AIDS. "IO, SIEROPOSITIVA, AIUTO A CONVIVERE CON L'HIV"
PARLA SIAMA ABRAHAM MUSINE
(DIRE - Notiziario Sanita') Roma, 18 lug. - "Uno degli scopi del
mio lavoro e' incoraggiare le persone che risultano positive al
test a sforzarsi a convivere con l'Hiv. Perche' mi ricordo quando
scoprii di essere sieropositiva e il medico mi disse di
prepararmi a morire". Lo ha raccontato Siama Abraham Musine,
promotrice della salute per Medici senza frontiere nelle
comunita' in Kenya, intervenendo stamattina alla Sala stampa
estera in vista della Conferenza internazionale sull'Aids, al via
nella capitale dal 17 al 20 luglio, che riunisce a scadenza
biennale la comunita' scientifica internazionale e i
professionisti esperti di Hiv/Aids.
Siama ha testimoniato di convivere quotidianamente con la
sieropositivita', rischiando di non poter continuare la terapia
se i finanziamenti per le cure dovessero diminuire o addirittura
interrompersi.
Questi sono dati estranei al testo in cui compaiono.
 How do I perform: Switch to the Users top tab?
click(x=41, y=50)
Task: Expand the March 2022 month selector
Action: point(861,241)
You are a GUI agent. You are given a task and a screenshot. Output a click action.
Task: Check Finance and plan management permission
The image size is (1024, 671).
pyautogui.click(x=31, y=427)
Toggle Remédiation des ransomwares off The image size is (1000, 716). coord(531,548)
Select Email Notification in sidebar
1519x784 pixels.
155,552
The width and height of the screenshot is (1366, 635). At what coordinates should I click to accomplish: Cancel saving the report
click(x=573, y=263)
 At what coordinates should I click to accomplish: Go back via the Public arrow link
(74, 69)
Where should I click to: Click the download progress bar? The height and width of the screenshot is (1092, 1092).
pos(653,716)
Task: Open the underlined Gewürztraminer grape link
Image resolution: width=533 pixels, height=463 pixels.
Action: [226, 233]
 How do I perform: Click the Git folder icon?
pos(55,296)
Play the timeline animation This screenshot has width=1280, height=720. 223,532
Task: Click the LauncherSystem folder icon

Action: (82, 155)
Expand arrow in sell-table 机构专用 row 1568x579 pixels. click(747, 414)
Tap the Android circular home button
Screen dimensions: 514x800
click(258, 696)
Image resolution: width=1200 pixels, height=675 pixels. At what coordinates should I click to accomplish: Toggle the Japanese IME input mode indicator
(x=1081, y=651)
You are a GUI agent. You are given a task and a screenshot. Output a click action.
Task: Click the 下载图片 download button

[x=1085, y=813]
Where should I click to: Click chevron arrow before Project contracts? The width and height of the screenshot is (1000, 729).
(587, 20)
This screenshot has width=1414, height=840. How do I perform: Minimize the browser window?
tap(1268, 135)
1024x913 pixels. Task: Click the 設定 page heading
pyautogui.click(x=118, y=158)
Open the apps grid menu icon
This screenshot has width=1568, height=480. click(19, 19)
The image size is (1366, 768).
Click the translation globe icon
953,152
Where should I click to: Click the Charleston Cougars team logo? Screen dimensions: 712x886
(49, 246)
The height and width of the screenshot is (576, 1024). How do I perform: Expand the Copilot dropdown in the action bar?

Ha 36 anni ed e' la quinta di sette tra fratelli e
sorelle. "Vivo con mia madre perche' mio padre e' morto nel 2001;
ho un figlio di vent'anni che ho cresciuto da sola - ha riferito
-. Sono andata a scuola fino all'eta' di 18 anni e ho il diploma
di scuola superiore. A 21 anni ho frequentato all'universita' un
corso di estetica e acconciature di due anni". La donna ha
scoperto di essere sieropositiva appena ventenne: "Da allora ho
iniziato a frequentare corsi sull'Hiv/Aids, che mi hanno dato il
coraggio di iniziare a parlare della malattia, condividere la mia
esperienza con gli altri e insegnare a mia volta come convivere
positivamente con l'Hiv".
Oggi Siama lavora per Msf nel dipartimento di promozione della
salute e sensibilizzazione, all'interno del Centro sanitario
meridionale di Kibera: "Mi occupo di coordinare piccoli gruppi di
donne che vivono con l'Hiv. Nei gruppi discutiamo soprattutto di
come prevenire la trasmissione materno-infantile del virus e
condividiamo le sfide quotidiane del vivere con la
sieropositivita': una pratica che aiuta sempre piu' madri ad
avere vita piu' positiva". Inoltre organizza anche "delle
campagne di sensibilizzazione tematiche all'interno delle
cliniche, con l'obiettivo di promuovere un cambiamento positivo
nell'intera comunita', ponendo l'accento in particolare sulla
prevenzione di nuove infezioni e la promozione dell'accesso
universale alle cure".
L'esperienza decennale di Msf nel campo dell'Hiv/Aids ha
consentito di elaborare efficaci strategie per espandere
l'accesso alle cure, portandole anche la' dove non si credeva
possibile - come nei villaggi, dove non c'e' personale sanitario
altamente qualificato ne' ospedali -, rendendole semplici e
gestibili da tutti e affidando alla comunita' un ruolo chiave nel
sostegno alle persone in trattamento. Nel mondo le persone che
vivono con l'Hiv si stimano essere circa 34 milioni, 22 dei quali
in Africa. "Nei paesi in via di sviluppo, chi ha la fortuna di
avere accesso alle terapia e' ancora costretto a prendere farmaci
altamente tossici, da assumere piu' volte al giorno, meno
efficaci dei farmaci di ultima generazione, che ormai da anni in
Europa hanno sostituito i vecchi - osserva Msf -. Chi viene messo
in terapia in Africa ha meno chances di farcela, perche' i
criteri che si applicano nei paesi poveri per decidere quando
cominciare la terapia prevedono ancora di aspettare una fase piu'
avanzata della malattia, quando purtroppo l'efficacia dei farmaci
sulla dinamica del virus e' meno importante e il rischio di
sviluppare malattie opportunistiche alto". Mentre "prima si
comincia la terapia antiretrovirale - una volta che si sa di
essere infetti - e meglio e' per tutti. Per se stessi, prima di
tutto, ma anche per la comunita', in quanto si ha meno
possibilita' di trasmettere il virus a qualcun' altro (la carica
virale si riduce e di conseguenza la contagiosita'), migliora
l'aspettativa di vita dei propri figli e di conseguenza l'impatto
positivo si estende su tutta la societa'".